After last June’s riveting search for the Titan submersible, which ended tragically with no survivors, the personal-sub industry (yes, that’s a thing) took a nosedive.
“This tragedy had a chilling effect on people’s interest in these vehicles,” Lahey noted. “It reignited old myths that only a crazy person would dive in one of these things.”
So, it was a surprise when Connor called up Lahey with a bright idea.
“We had a client, a wonderful man,” Lahey reminisced about Connor. “He called me and said, ‘Let’s build a sub that can dive to Titanic depths repeatedly and safely, and show the world that you guys can do that, unlike that Titan contraption.’”
The dynamic duo plans to journey to the Titanic in a snazzy two-person submersible named the Triton 4000/2 Abyssal Explorer. This bad boy, listed for a cool $20 million, can dive up to 4,000 meters – that’s 200 meters deeper than the Titanic’s final resting place.
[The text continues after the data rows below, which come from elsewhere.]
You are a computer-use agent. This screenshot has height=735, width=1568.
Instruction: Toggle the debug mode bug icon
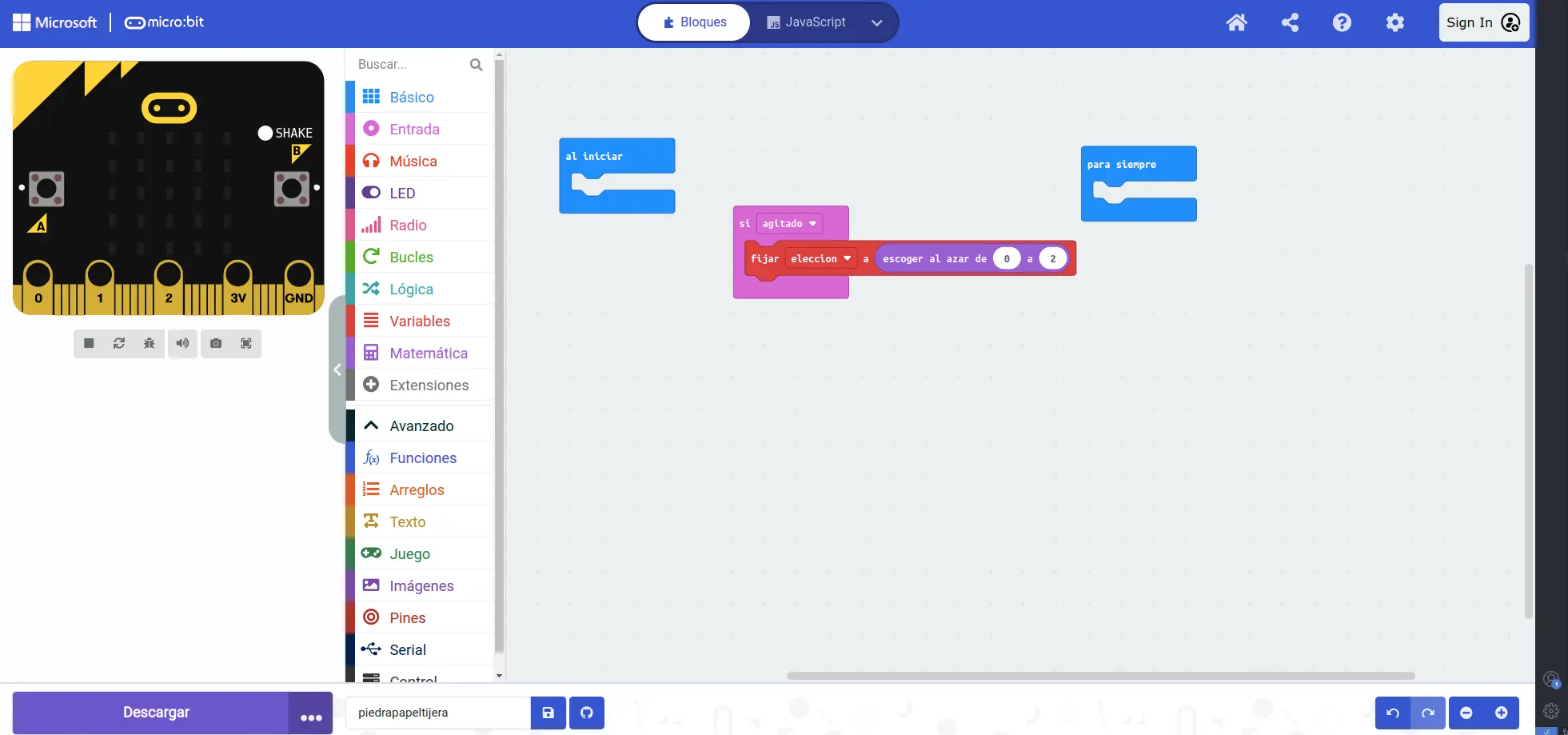[x=150, y=343]
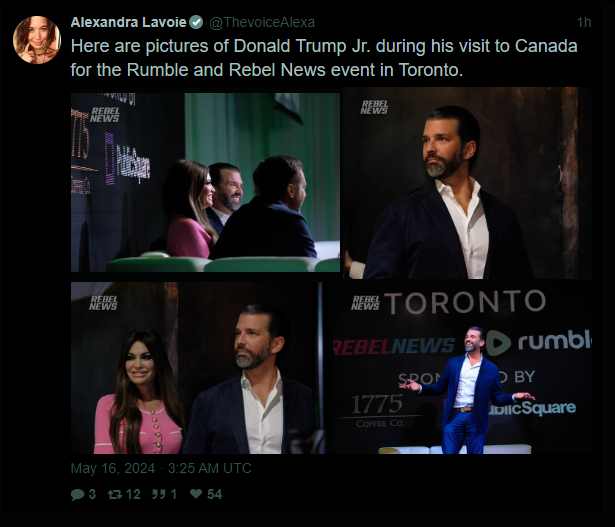Open the @ThevoiceAlexa handle link
615x527 pixels.
point(262,22)
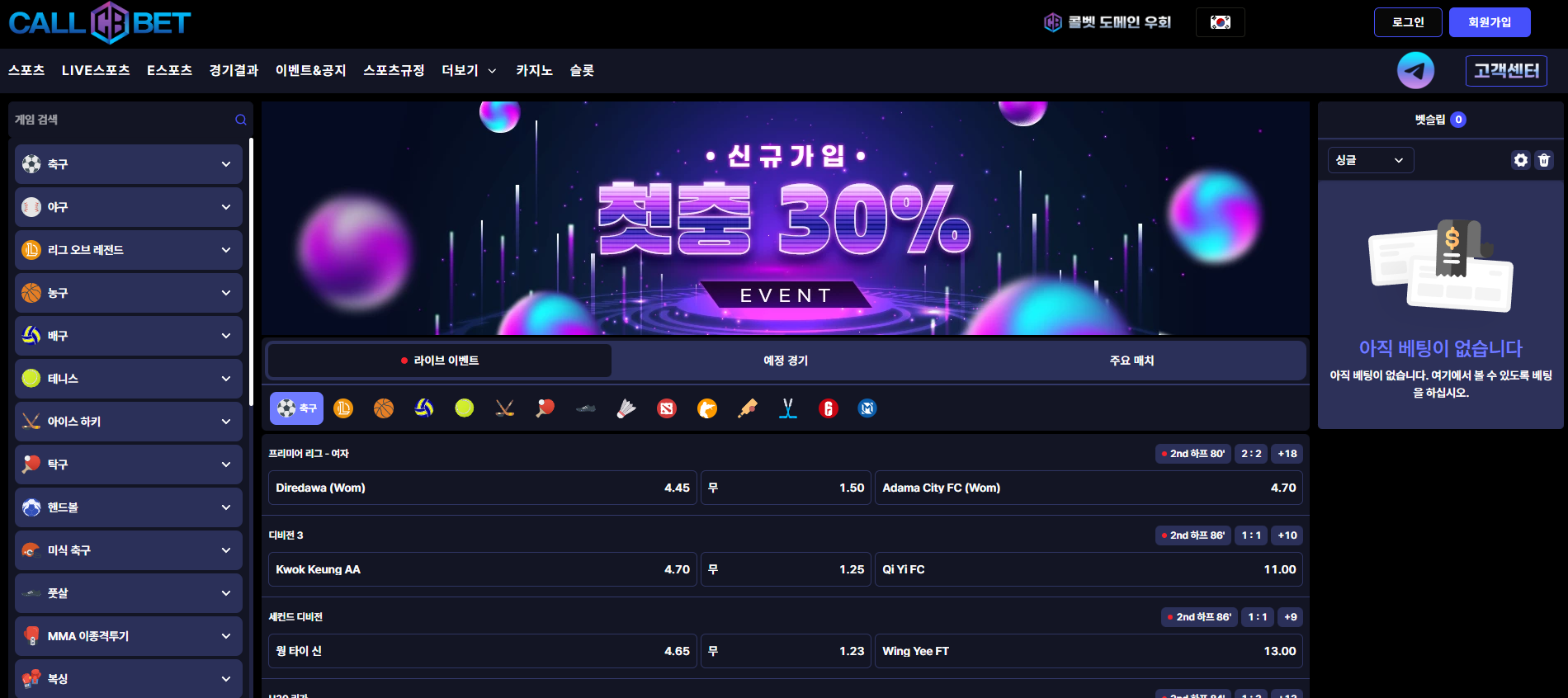
Task: Click the 회원가입 sign-up button
Action: point(1489,22)
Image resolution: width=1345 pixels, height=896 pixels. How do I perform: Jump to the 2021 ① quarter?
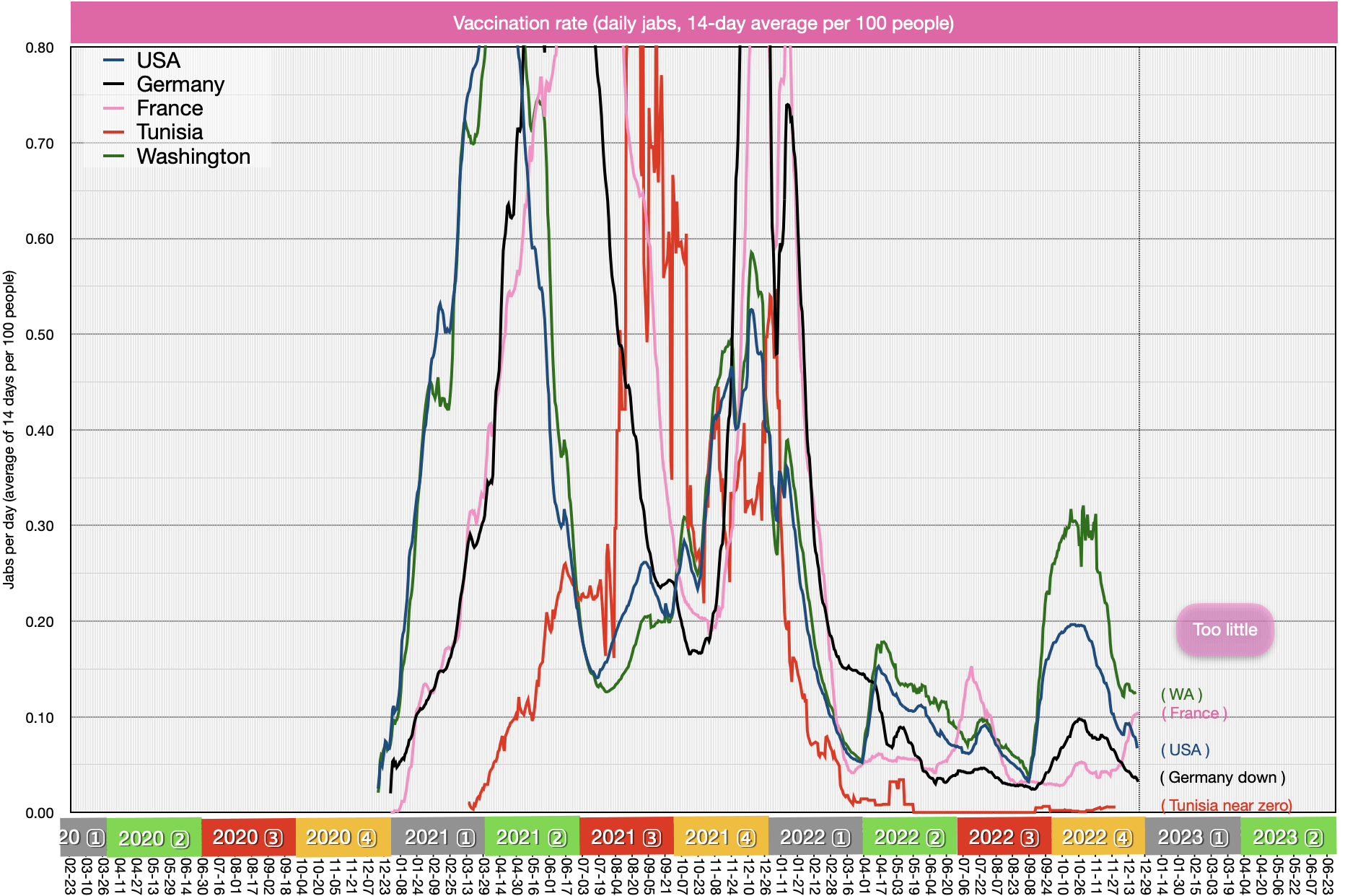[437, 838]
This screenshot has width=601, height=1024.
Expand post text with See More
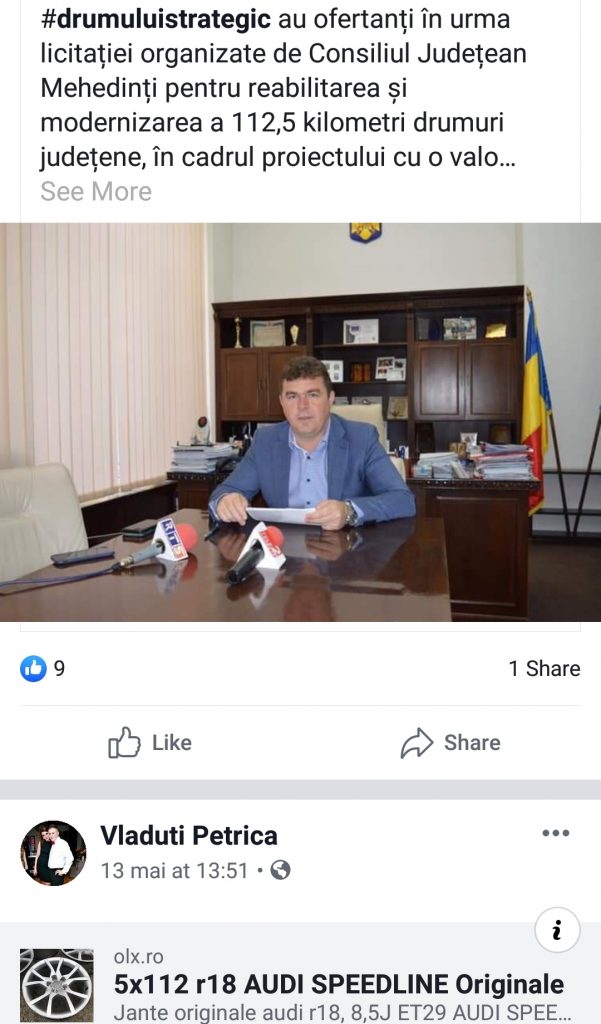click(96, 191)
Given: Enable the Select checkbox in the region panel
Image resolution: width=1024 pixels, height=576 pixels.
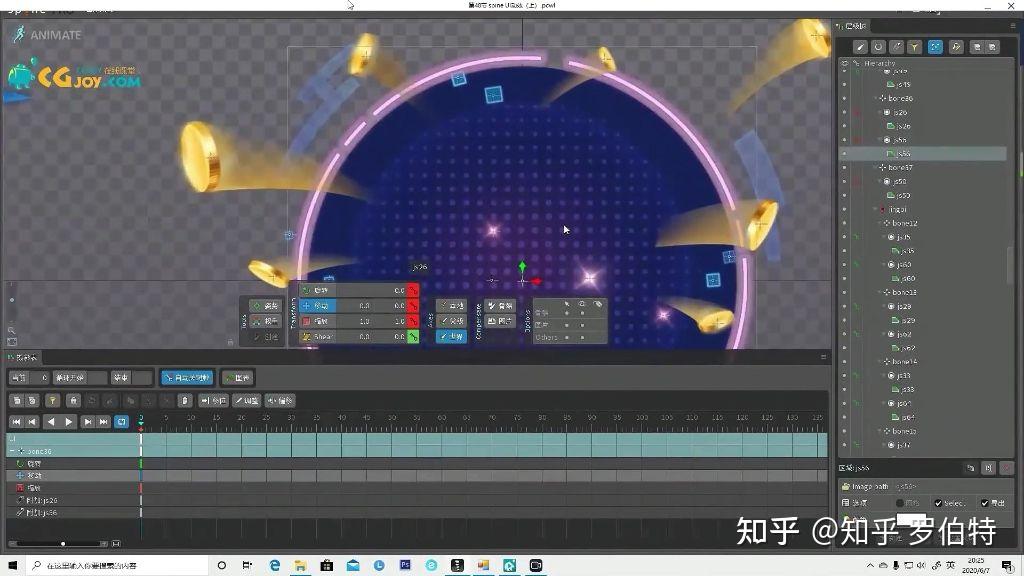Looking at the screenshot, I should pyautogui.click(x=938, y=503).
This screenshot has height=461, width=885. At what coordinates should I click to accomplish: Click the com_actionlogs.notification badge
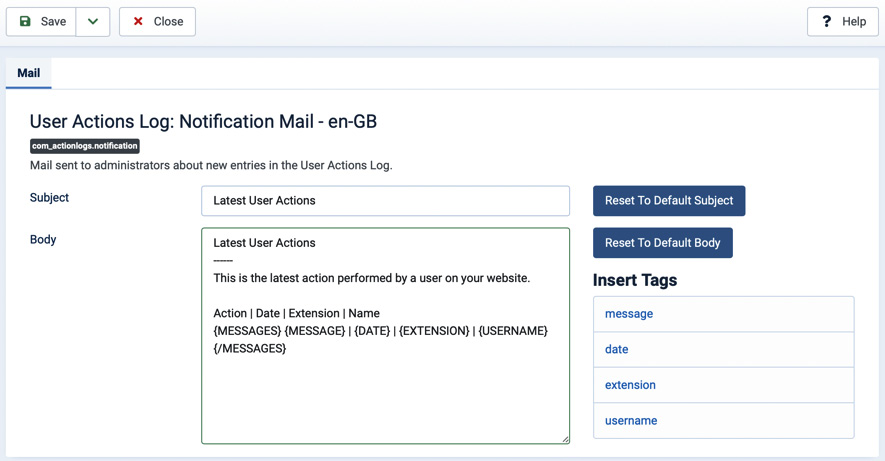[85, 146]
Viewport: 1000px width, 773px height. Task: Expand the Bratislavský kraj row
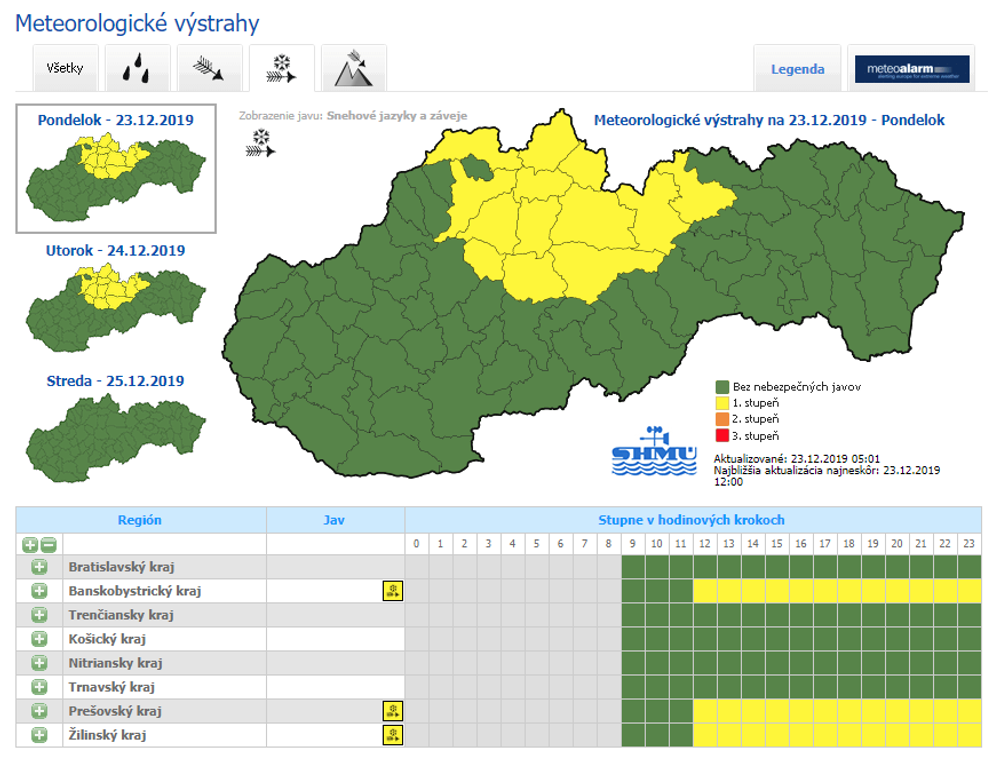pos(39,567)
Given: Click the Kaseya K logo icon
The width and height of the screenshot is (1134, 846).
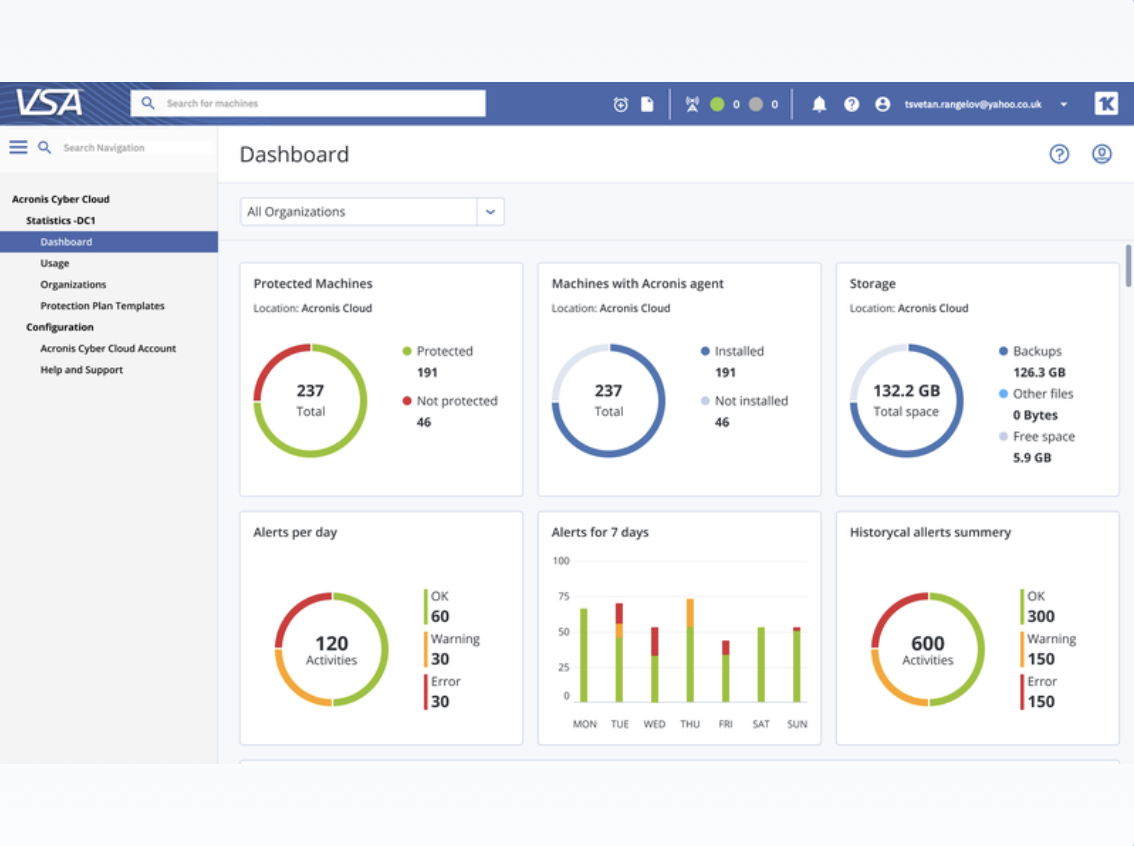Looking at the screenshot, I should (1106, 103).
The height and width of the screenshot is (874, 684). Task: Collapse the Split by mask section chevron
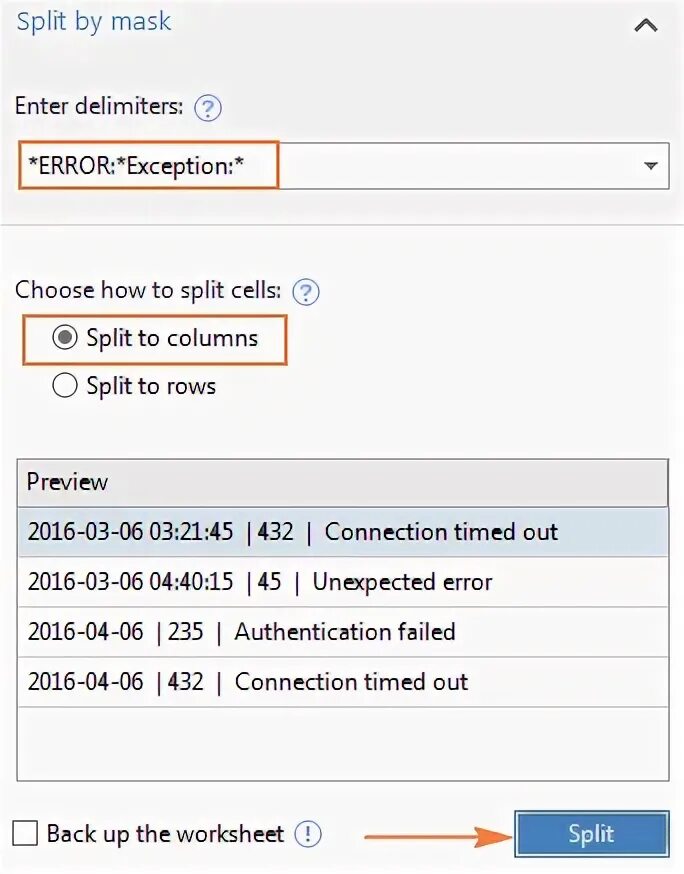tap(646, 26)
“Patrick has been dreaming about and designing this for over a decade,” Connor said. “But we lacked the materials and technology. You couldn’t have built this sub five years ago.”
The OceanGate disaster, which claimed the lives of Hamish Harding, Paul-Henri Nargeolet, Shahzada Dawood, his 19-year-old son Suleman Dawood, and CEO Stockton Rush, shook the industry. But experts didn’t see it as a blanket indictment of submersibles.
Lahey threw some shade at Rush for his experimental designs and materials, particularly carbon fiber, used in the ill-fated Titan.
“He could even convince someone who knew and understood the risks,” Lahey told The Times in June, “it was really quite predatory.”
Am I totally out of the loop (don’t answer that), or is there really a “personal-sub industry” for $20 million two-person subs? If so, then yes, this industry must be saved! Look, I’m all for scientific research. (Side note: did you see that video of a giant deep-sea squid attacking a camera? I practically inked myself watching it!) But this venture, as the billionaires describe it, is more about recreation than research. At the very least, I’m holding out for a comment from filmmaker and deep-sea explorer James Cameron. He certainly didn’t hold back on his thoughts about OceanGate’s dubious engineering.
I get it, everyone needs a hobby, but is this really the best way for billionaire Larry Connor to spend his fortune? There’s plenty of work to be done here on dry land!